My take: The author of the article is misinterpreting what’s going on:
1. Credit unions don’t risk losing “customers” to larger banks. The statement “credit unions risk losing customers to larger banks that do a better job of engaging customers in social media” is ridiculous. If credit union members aren’t engaging with their own credit unions (for proof of that, see the Financial Brand article Credit Unions Struggle With Twitter, One In Five Abandon Accounts), then why would they be engaging with larger banks?
2. Bank customers may want to engage in social media, but not necessarily with banks. According to a study done by the Financial Brand, nearly half of the top 400 banks had less than 200 Twitter followers. Looking at it from a different angle, the study found that less than half a million people follow a bank, or about one-half of one percent of all Twitter users.
3. Big banks don’t do a better job at the social media game. How the author of the article came to the conclusion that big banks “seem to do a better job” and that “with much larger budgets, why shouldn’t they?” is beyond my comprehension.
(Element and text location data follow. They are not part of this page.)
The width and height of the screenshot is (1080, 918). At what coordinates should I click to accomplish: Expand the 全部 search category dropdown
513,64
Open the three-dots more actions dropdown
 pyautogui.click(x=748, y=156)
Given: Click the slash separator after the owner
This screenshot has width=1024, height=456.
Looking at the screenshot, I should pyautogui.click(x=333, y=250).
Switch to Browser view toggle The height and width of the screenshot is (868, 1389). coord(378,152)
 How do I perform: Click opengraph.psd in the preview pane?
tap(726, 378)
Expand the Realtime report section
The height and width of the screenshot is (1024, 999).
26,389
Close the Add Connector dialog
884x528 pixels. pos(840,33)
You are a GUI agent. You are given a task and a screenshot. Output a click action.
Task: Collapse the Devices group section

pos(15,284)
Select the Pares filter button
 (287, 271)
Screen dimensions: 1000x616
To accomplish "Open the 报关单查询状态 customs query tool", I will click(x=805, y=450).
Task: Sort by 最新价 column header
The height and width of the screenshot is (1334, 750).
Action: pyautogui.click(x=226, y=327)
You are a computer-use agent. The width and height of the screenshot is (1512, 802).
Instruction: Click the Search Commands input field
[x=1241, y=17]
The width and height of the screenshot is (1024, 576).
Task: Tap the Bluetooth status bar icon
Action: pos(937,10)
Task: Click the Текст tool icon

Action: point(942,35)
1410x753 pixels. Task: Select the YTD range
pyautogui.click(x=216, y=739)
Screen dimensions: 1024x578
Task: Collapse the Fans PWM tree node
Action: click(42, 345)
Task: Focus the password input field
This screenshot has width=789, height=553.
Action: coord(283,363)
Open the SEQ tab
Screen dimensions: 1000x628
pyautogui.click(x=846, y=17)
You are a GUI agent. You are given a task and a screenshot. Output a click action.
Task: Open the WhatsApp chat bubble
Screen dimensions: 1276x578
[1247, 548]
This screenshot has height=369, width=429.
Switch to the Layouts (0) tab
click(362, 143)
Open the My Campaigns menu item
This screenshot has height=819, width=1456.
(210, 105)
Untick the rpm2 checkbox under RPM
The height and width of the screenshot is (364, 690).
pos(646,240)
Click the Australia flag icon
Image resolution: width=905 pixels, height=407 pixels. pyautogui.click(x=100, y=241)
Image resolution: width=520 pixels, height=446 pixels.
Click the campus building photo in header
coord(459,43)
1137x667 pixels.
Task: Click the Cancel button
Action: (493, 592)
The research I’ve done is getting a bit dated, but in the survey I conducted in Q3 2010, the banks I surveyed were spending such a small percentage of their marketing budget on social media that it wasn’t even measurable.
Unfortunately, the Banking My Way article, like too many articles like it, fails to address the more important question:
For what marketing purposes is Twitter good for?
You can argue all you want with me on this, but I will remain steadfast in my belief that there are four potential marketing uses for Twitter: 1) Awareness; 2) Consideration; 3) Preference; and 4) Engagement. (I would argue, too, that engagement is actually just a way of creating awareness, generating consideration, or influencing preference).
- Is Twitter good for creating awareness? By definition, no. Consumers choose to follow a bank or credit union. They can’t follow one that they don’t know of.
- Is Twitter good for generating consideration or influencing preference? Maybe. But there are a few problems in trying to answer this question. First, attributing ultimate consideration or preference to a tweet or series of tweets is a nearly impossible task. Second, the channel isn’t nearly mature enough for any one to really know what kind of tweets are more effective at generating consideration or influencing preference.
- Is Twitter good for engaging customers and prospects? Possibly. I’m actually inclined to answer “yes.” But with so few people following and connecting with their banks and credit unions, the potential value of the channel to engage consumers is untapped.
Bottom line: Banks and credit unions simply risk nothing by not using Twitter for their marketing purposes. Statements like “you’ll be left behind if you’re not on Twitter” are stupid, and marketers who say stuff like that should have their marketing licenses revoked. Oh wait, any idiot with access to social media can claim to be a marketing expert (after all, I do).
The notion that credit unions risk losing out to banks is ridiculous. The most effective marketing campaigns that credit unions have seen in the past 18 months were executed by non-credit unions: The Bank Transfer Day Facebook page by some woman in California, and the leaked announcement from Bank of America regarding a $5 monthly debit card fee.
Credit unions own efforts — whether through Twitter, other social media channels, or other marketing channels altogether — haven’t been nearly as effective.
Bank and credit union CEOs need to start asking their CMOs: Is Twitter really the best use of your department’s time and resources?
I can’t imagine the answer to that question is yes.